Every line from the one with "This screenshot has" to the final line of the records should be printed exactly as it is, with pictures left out.

○ ○ ○ ○ ○

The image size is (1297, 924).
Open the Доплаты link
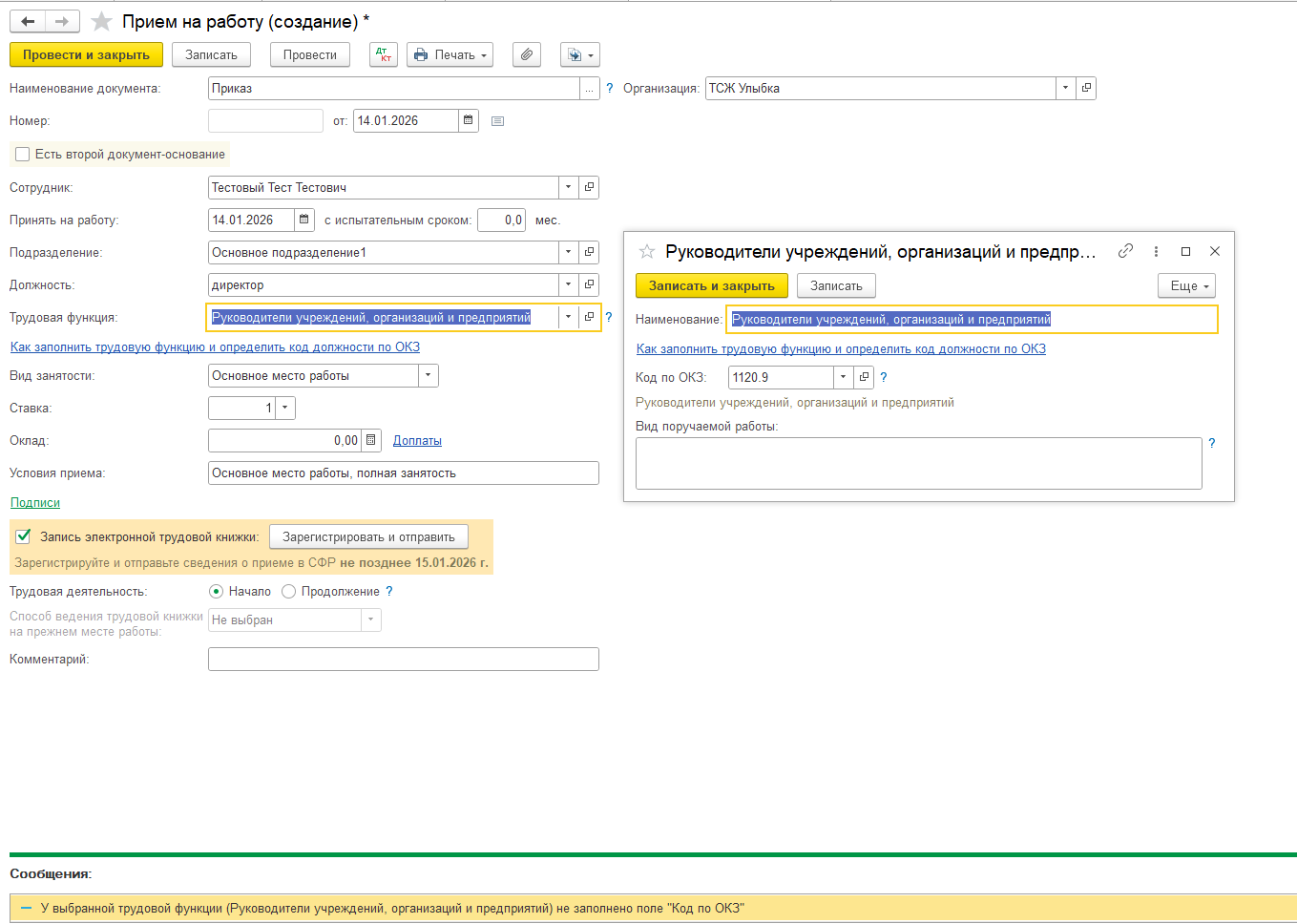point(417,440)
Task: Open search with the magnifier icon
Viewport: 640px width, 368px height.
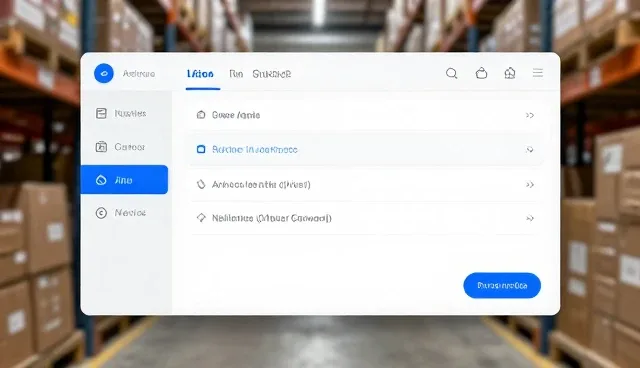Action: click(x=451, y=73)
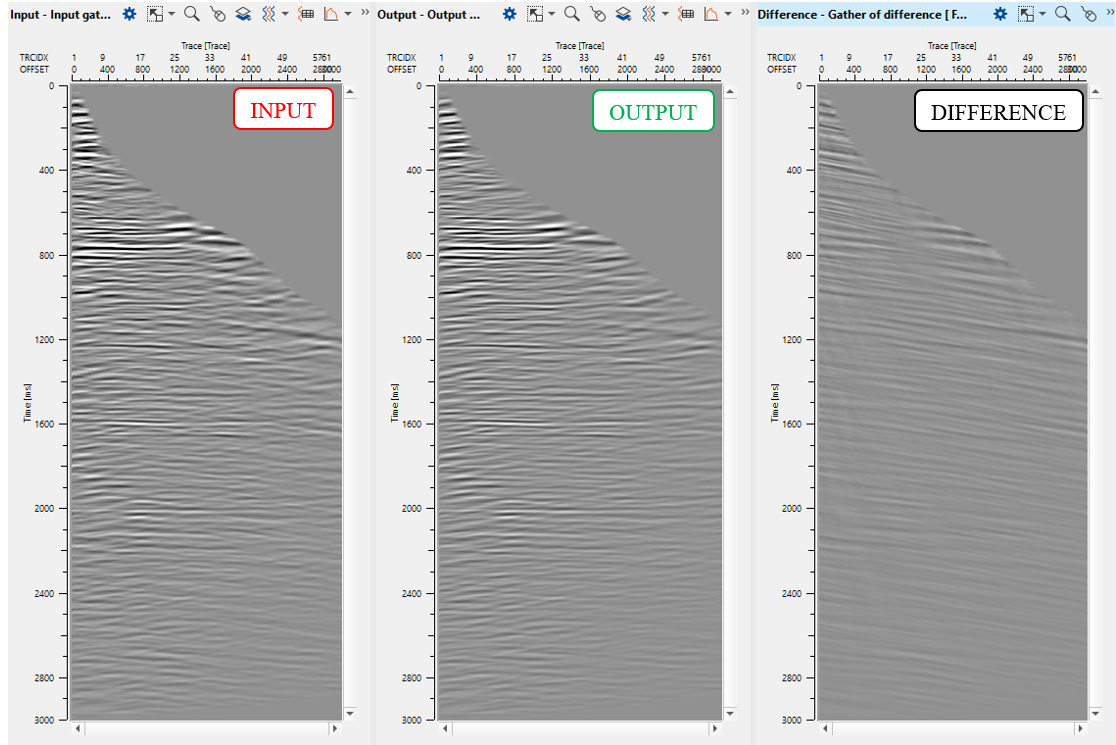Expand overflow chevron in Output toolbar
The width and height of the screenshot is (1116, 745).
point(745,14)
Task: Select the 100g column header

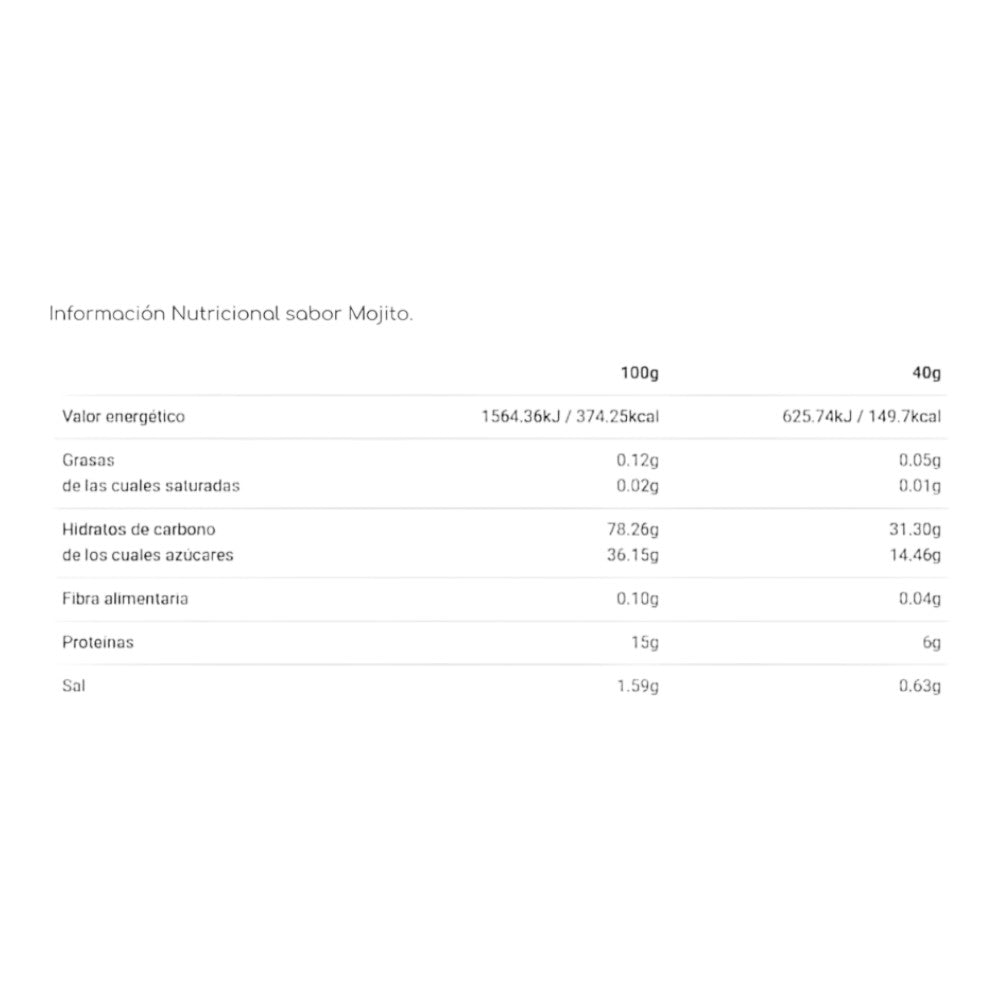Action: pyautogui.click(x=640, y=374)
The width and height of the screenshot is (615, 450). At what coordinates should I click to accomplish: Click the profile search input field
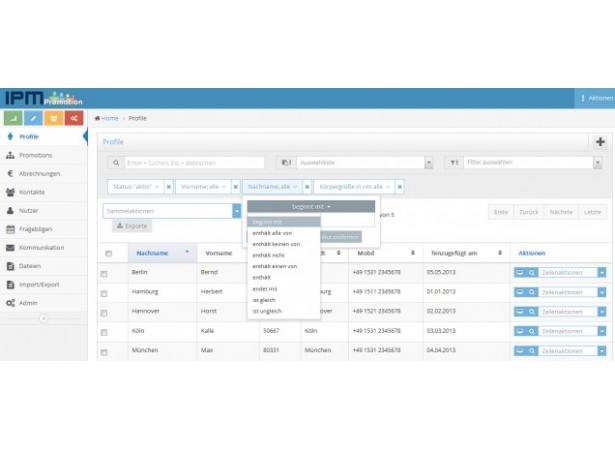tap(192, 162)
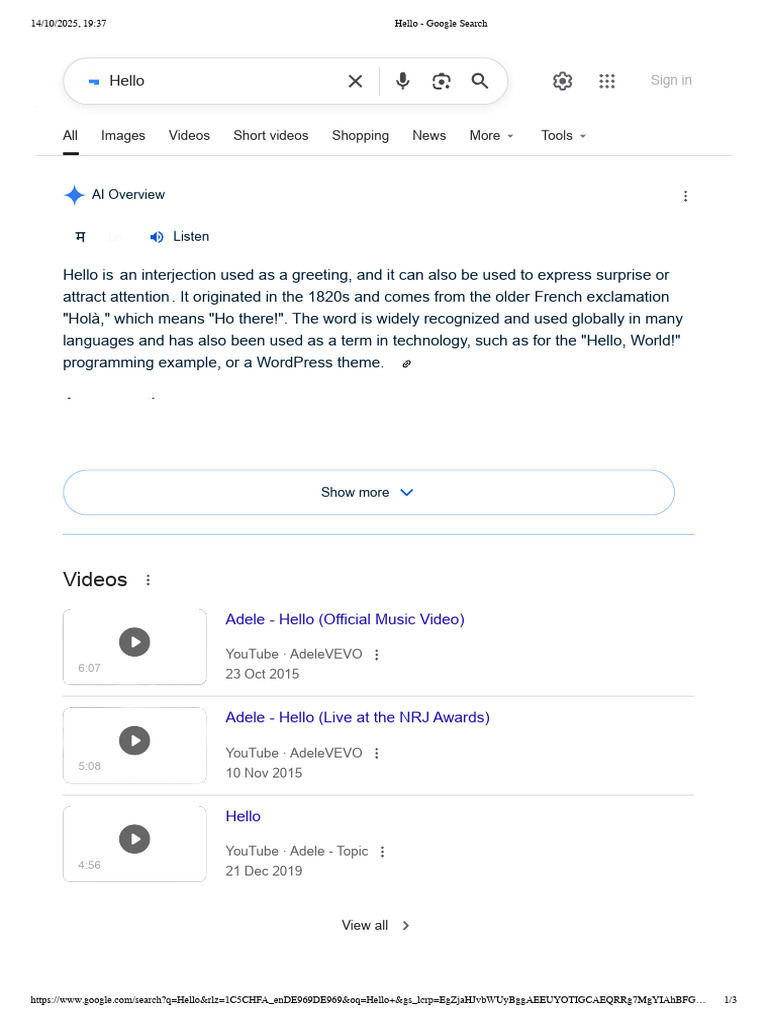Toggle Hindi language for AI Overview
The height and width of the screenshot is (1024, 768).
tap(80, 236)
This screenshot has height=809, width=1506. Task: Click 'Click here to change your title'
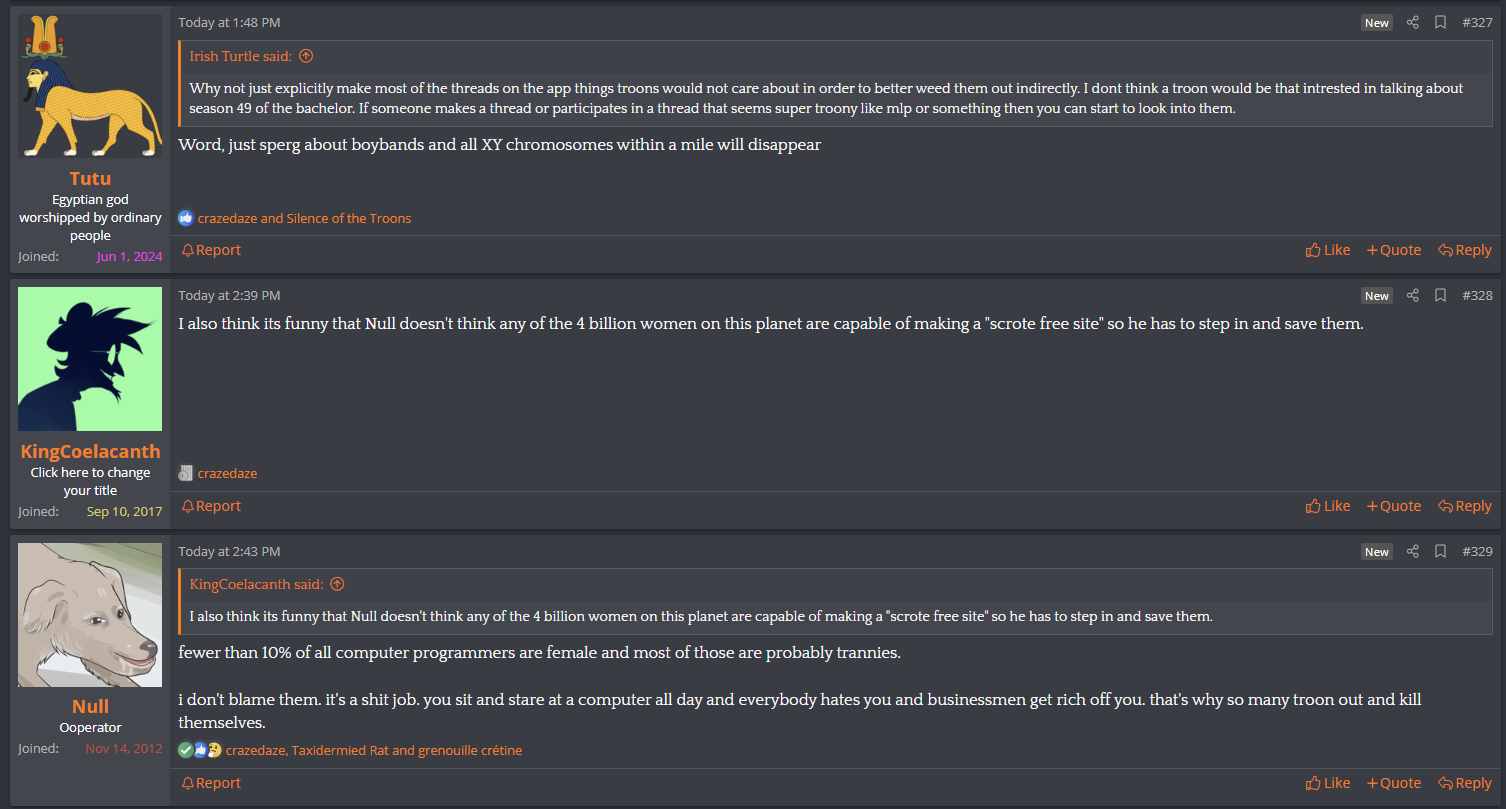90,481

○ ○ ○ ○ ○

ANSWER SPACE:
This screenshot has height=809, width=1506. Task: Click 'Click here to change your title'
90,481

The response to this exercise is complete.